On Sunday, September 3, the head of the Syrian regime, Bashar al-Assad issued Legislative Decree No. 32 of 2023, which abolishes "Military Field Courts." This is accomplished by terminating Legislative Decree No. 109 of 1968 and its amendments, which were issued following the rise to power of the Ba'ath Party through a military coup.
Decree No. 109 is notable for its comprehensive scope and pervasive influence across various domains, delegating extensive powers to the Minister of Defense. The operations of the military courts, established under this decree, are shrouded in secrecy. Individuals summoned before these tribunals are not permitted to engage legal representation for their defense. Furthermore, the verdicts rendered by these courts are final and not subject to any form of appeal. The composition of these judicial bodies is equally unorthodox, consisting of non-legal specialist military officers and accompanied solely by a military prosecutor. Remarkably, these courts do not adhere to standard legal procedures or protocols as outlined in conventional laws.
In accordance with the new decree, defendants now have the right to appeal decisions within the jurisdiction that will take on cases formerly assigned to the military field courts—specifically, the military judiciary. However, the legislation comes with an array of implications, suggesting that the regime is strategically attempting to leverage the new system for its own benefit, notably :
- The regime aims to showcase its responsiveness to the demands of Arab countries. This is particularly significant given that the issuance of the new decree aligns with ongoing efforts by Arab nations to rehabilitate the Syrian government. These efforts are grounded in a "step-for-step" approach, which encompasses specific demands concerning the treatment of detainees and the repatriation of refugees.
- The regime's insincerity in genuinely dismantling the operational framework of military field courts is evident. Despite the abolition of these courts, similar powers continue to be vested in other institutions and key figures, such as the military judiciary and the Minister of Defense. Cases are typically channeled to these now-abolished military field courts at the request of the Minister of Defense, who acts upon recommendations from either the security branches or the military judiciary. Furthermore, the military judiciary maintains its authority to impose confidentiality on selected cases that it deems unnecessary to disclose, including those that pertain to matters of honor, for instance.
- The regime retains the capacity to direct cases according to its preferences. According to Syrian military trial procedures and penal code, civilian courts can only proceed with a case after the military judiciary has rendered its judgment. This applies particularly in cases where there is a jurisdictional overlap between the two legal systems. As a result, the military judiciary is poised to handle cases referred to it by security agencies in a manner that aligns with the undisclosed objectives of those agencies.
- The regime retains the capability to expunge records pertaining to individuals who have been forcibly disappeared and who were sentenced and executed under the auspices of military field courts. This veils ongoing trials in further obscurity, especially considering the lack of any independent legal or human rights institutions that can monitor the regime's operations.

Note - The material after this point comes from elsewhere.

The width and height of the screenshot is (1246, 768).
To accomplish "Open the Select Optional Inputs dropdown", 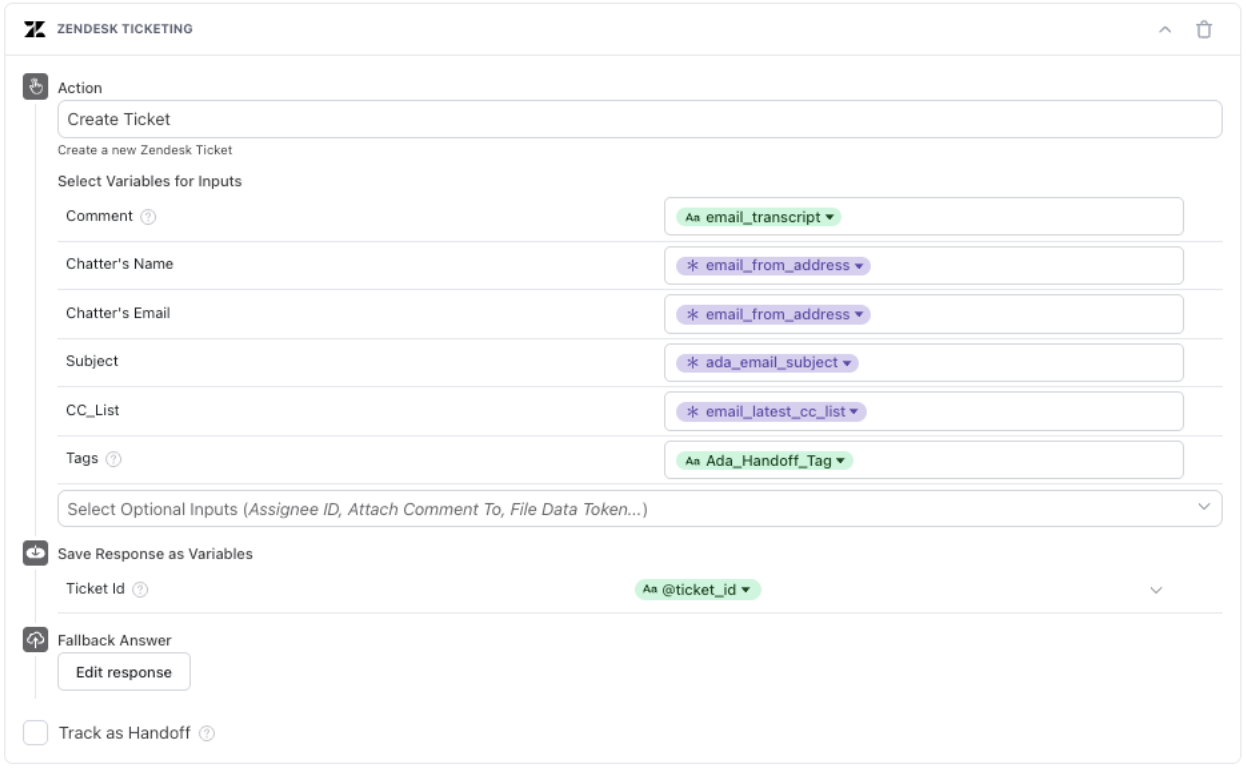I will pos(639,508).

In summary, the decree to abolish military field courts seems to fall within a broader set of administrative actions that the regime is taking to enhance the material and moral reputation of its military and security institutions. This comes in the form of enacting laws, decisions, and decrees, and aligns with ongoing efforts to rehabilitate the regime. Importantly, some of these new laws, which pertain to the powers vested in military and security agencies, don't fundamentally change the landscape, especially given that other entities continue to perform similar roles.